- [EXTRACT PROVIDED]
▼
Pandemics inspire the most remarkable acts of unity and compassion (Solnit, 2009). They also lead to appalling acts of division and brutality (Cohn, 2018). The question for this chapter is why and when we come together, rather than fall apart, in crises such as the COVID-19 pandemic. As with all human behaviour, multiple processes at multiple levels are involved. Some involve individual characteristics such as personal sensitivity towards justice and individual orientations towards prosocial values, or demographic characteristics such as gender, age and income — all of which have been found to be associated with the likelihood of people exhibiting prosocial behaviours (e.g., Zagefka & James, 2015).
▲
- [YOUR INSTRUCTIONS] Please list every source cited in the passage on pandemics above, with the author names and year for each.

- [PROVIDED DATA]
▼
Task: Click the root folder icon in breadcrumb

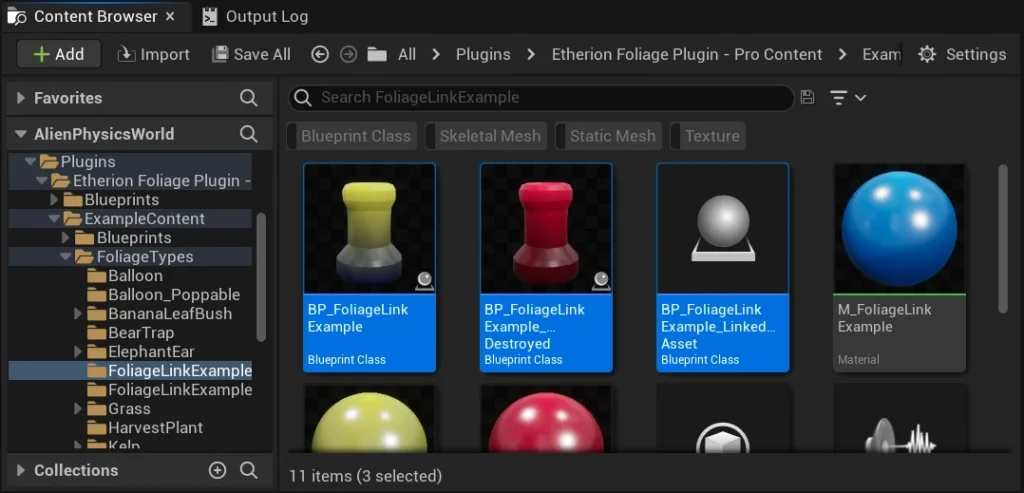Action: [377, 55]
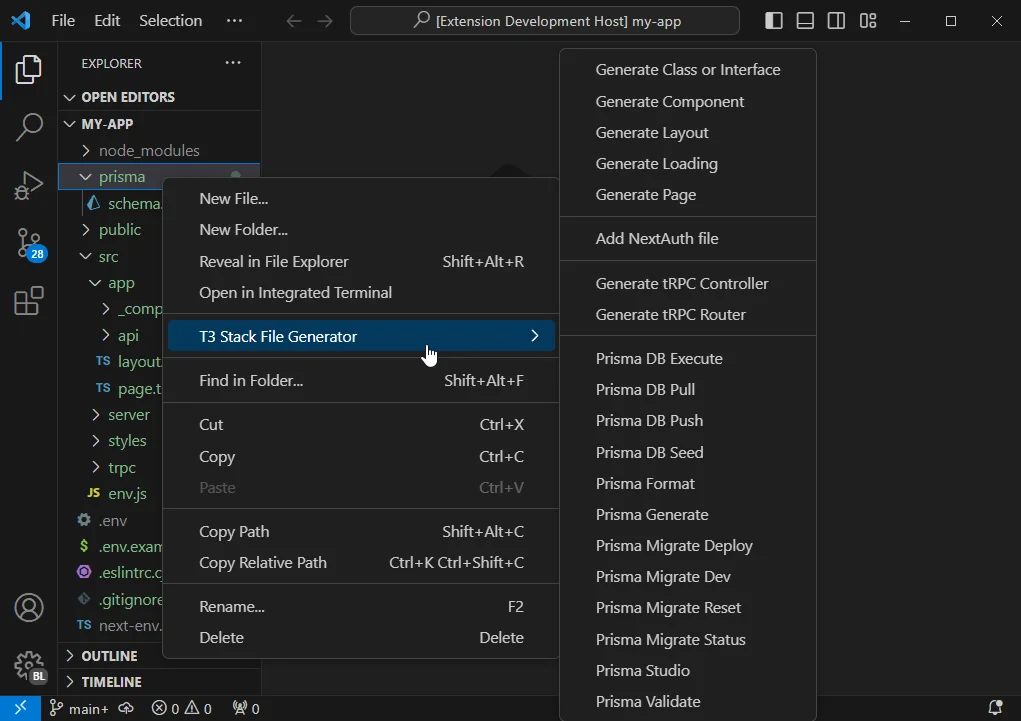The height and width of the screenshot is (721, 1021).
Task: Open the Search view in the activity bar
Action: [x=29, y=127]
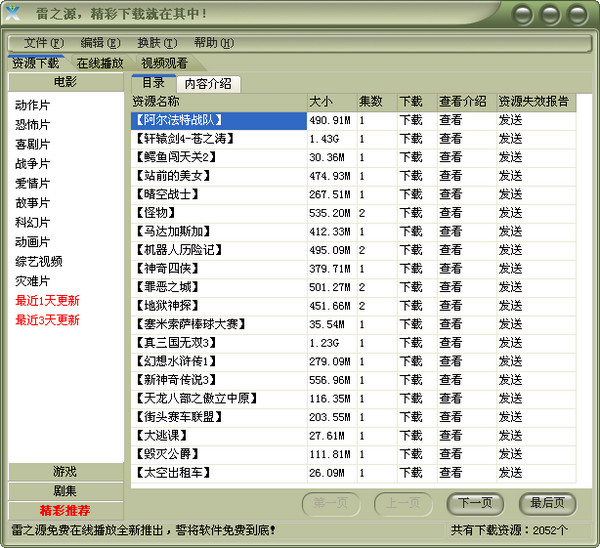Screen dimensions: 600x548
Task: Open the 文件 menu
Action: [x=43, y=43]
▲
- [RESULT FOR THIS TASK]
Solnit, 2009
Cohn, 2018
Zagefka & James, 2015